Pemateri memulai materinya  dari sebuah pertanyaan apa itu masalah? Dengan antusias peserta ada yang menjawab ”Masalah adalah hambatan pak….” ; “… Rintangan Pak….”; dan sebagainya…  kemudian ada juga yang nyeletuk “masalah adalah rejeki pak…”  Kenapa bisa rejeki..? Karena saya LSM pak…


Sebenarnya  catatan saya banyak, tapi tidak mungkin saya tulis disini semua (males lah..). Tapi kesimpulan saya  adalah, di program PNPM-MP permasalahan diselesaikan menggunakan pendekatan berbasis masyarakat dan berbasis fasilitator. Jadi kalau ada masalah, jangan sedikit-sedikit melapor.   (nggak tahu juga ni, pas apa nggak sama lesson plannya…? Dibungkus).

Hari ini Sabtu, 8 Desember 2012.  Kami dibagi dalam kelas “Pisah” (disebutnya), kelas FK dan asisten terpisah dengan FT, dan  Saya kebagian kelas F.

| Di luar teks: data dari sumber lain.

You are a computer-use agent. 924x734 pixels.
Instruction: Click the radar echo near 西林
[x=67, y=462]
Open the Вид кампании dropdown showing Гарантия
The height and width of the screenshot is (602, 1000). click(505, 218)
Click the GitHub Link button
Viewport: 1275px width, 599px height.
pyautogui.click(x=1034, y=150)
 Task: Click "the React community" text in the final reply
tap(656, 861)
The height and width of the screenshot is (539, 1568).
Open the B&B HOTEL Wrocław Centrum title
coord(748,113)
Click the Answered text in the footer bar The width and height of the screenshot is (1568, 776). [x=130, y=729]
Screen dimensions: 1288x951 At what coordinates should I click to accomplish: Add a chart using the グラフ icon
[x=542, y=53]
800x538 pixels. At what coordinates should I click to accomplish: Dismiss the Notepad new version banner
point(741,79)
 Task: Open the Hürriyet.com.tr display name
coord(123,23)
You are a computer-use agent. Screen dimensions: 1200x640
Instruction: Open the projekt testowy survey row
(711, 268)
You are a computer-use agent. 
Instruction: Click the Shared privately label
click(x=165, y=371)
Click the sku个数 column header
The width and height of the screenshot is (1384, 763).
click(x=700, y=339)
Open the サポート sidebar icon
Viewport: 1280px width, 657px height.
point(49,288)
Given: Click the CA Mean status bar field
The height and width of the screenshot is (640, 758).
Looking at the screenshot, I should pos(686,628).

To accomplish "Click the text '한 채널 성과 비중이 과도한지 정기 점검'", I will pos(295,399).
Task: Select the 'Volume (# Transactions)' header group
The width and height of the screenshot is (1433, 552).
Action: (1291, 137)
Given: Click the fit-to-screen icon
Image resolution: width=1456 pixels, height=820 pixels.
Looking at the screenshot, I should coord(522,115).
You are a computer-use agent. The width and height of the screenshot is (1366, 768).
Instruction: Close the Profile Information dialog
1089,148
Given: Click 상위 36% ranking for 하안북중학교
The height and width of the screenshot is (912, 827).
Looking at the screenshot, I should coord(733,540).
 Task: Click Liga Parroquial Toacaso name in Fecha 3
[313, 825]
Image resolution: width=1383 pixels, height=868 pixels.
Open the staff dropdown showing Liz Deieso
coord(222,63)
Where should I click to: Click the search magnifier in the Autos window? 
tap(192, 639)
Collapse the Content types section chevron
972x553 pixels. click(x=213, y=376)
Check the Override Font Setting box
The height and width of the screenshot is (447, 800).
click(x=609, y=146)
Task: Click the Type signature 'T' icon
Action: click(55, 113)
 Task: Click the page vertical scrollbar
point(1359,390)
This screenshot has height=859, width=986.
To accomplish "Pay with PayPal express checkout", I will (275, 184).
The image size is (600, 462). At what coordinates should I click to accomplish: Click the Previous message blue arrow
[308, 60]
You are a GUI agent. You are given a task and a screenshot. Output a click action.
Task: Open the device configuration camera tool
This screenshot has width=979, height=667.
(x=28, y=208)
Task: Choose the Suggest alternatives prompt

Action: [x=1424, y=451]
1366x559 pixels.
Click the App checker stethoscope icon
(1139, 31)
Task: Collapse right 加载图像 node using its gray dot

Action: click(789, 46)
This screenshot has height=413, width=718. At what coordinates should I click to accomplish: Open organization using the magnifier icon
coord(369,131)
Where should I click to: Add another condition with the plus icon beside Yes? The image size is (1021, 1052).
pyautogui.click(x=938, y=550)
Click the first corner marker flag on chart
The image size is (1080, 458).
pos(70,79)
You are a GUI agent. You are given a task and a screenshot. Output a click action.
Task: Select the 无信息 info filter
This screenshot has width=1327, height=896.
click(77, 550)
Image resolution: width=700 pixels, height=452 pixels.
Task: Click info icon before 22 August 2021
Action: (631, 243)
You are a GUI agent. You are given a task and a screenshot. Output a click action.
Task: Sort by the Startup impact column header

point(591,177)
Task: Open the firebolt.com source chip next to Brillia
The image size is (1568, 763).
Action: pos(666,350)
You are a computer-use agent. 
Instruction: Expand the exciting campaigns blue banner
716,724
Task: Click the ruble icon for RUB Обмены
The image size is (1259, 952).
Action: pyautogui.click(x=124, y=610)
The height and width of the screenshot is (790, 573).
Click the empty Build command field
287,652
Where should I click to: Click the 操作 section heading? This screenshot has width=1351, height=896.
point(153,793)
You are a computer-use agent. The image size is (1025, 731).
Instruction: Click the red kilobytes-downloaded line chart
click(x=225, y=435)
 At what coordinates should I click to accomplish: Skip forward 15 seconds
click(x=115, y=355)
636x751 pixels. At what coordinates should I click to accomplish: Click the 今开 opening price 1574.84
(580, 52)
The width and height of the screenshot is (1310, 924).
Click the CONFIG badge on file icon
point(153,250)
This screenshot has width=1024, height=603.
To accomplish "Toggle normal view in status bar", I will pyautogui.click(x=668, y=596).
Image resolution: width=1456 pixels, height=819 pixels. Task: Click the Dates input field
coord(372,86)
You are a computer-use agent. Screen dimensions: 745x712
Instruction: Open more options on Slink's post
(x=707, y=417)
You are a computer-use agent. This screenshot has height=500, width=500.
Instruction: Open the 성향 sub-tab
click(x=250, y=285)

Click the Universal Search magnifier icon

Materi pertama pagi ini adalah “Meningkatkan Kualitas Pelatihan Masyarakat” disampaikan oleh Bapak Andes Widiansyah, SE. Asisten Faskab Pandeglang, dari jam 08.00—10.00 (jadwalnya).   Lumayan sedikit ngantuk mungkin karena sarapan nasi goreng.  Kesimpulan hasil diskusi yang saya tangkap adalah, untuk meningkatkan kualitas pelatihan masyarakat dibutuhkan pemetaan terhadap kemampuan pelaku; hal ini berguna untuk menyusun TNA (Training Need Asisstment), dan TNA ini adalah syarat wajib yang tetap harus dipertahankan adanya;  inovasi dalam pelatihan harus selalu dilakukan;  Selain itu pelatihan harus terukur, bisa dilakukan dengan cara pre-test sebelum dimulai pelatihan, dan post-test setelah pelatihan dilakukan.  Dengan begitu kita bisa mengukur seberapa besar peserta mampu memahami materi yang telah diberikan.   





MOHON MAAF JIKA GAMBAR-GAMBAR YANG DISAJIKAN KURANG OKE...


Sayangnya  sebelum pelatihan penyegaran ini dimulai tidak dilakukan pre-test.  Mungkin karena ada cara lain mengukurnya, saya tidak tahu.  Atau meskipun tidak terukur, tapi mudah-mudahan tujuan yang diinginkan bisa tercapai.